Our results suggest the potential role of ZFAS1-miR302b-3p-BNIP3L axis in regulating autophagy-related pathways in HGSOC. By identifying miR302b-3p as a downstream target of ZFAS1, our study provides mechanistic insights into how ZFAS1 regulates autophagy.
A similar mechanism was reported for the lncRNA PVT1, which increased autophagy-mediated chemoresistance to cisplatin in non-small lung cancer cells by sponging miR-216b that targets BECLIN1 mRNA [
26]. In our study, PVT1 was upregulated to some extent only in starving OVCAR5 and TYK-nu cells. Though we did not check whether miR-216b and the BECLIN-1 expression were also affected, one cannot exclude that this axis also contributed to the induction of autophagy. However, we show here that ZFAS1 silencing was sufficient to impair starvation-induced autophagy.
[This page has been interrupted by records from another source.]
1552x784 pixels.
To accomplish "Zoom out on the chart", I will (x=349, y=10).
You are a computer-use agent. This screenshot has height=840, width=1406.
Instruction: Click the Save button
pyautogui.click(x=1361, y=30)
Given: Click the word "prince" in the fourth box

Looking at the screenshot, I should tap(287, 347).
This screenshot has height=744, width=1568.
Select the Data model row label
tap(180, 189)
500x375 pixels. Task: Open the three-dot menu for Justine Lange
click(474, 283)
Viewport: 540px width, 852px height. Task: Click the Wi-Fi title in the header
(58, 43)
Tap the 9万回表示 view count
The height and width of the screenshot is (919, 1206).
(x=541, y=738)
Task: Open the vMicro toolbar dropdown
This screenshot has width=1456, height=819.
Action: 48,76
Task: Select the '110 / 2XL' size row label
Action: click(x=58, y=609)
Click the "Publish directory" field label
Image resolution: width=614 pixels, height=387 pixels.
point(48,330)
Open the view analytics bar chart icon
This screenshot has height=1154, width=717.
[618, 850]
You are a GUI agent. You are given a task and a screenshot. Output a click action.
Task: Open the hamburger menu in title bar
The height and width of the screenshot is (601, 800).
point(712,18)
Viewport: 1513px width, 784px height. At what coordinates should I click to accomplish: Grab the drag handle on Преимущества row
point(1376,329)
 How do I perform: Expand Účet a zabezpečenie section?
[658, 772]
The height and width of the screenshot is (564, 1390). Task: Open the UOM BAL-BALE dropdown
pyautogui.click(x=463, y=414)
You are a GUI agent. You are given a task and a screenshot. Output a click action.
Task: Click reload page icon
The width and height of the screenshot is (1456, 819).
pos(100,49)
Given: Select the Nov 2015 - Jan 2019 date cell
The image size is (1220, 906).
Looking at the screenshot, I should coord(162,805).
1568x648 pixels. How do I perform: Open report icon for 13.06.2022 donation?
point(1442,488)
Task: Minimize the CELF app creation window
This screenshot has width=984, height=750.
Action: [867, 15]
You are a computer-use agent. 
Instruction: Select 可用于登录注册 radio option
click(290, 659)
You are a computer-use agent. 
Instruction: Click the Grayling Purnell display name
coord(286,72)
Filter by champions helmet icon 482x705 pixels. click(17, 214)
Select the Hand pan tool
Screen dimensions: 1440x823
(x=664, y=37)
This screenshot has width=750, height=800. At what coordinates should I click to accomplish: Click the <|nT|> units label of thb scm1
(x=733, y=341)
The upregulation of miR302b-3p upon ZFAS1 depletion and the corresponding downregulation of BNIP3L, a known autophagy and mitophagy regulator [
23], suggest a functional axis linking lncRNA, miRNA, and autophagy regulation. Gene Set Enrichment Analysis (GSEA) from patient datasets further supports this regulatory network, revealing a positive correlation between ZFAS1 and BNIP3L expression in ovarian cancer tumors. These findings position ZFAS1 as an upstream regulator of autophagy, where it suppresses miR302b-3p to maintain BNIP3L expression, thereby facilitating autophagy and mitophagy. Mechanistically, our results indicate a paradigm in which ZFAS1 functions as an upstream regulator of autophagy and mitophagy via the suppression of miR302 and consequent upregulation of BNIP3L. This axis supports stress adaptation and promotes malignant traits that drive cancer progression (
Figure 7). The schematic summarizes this regulatory cascade and its implications in ovarian cancer progression.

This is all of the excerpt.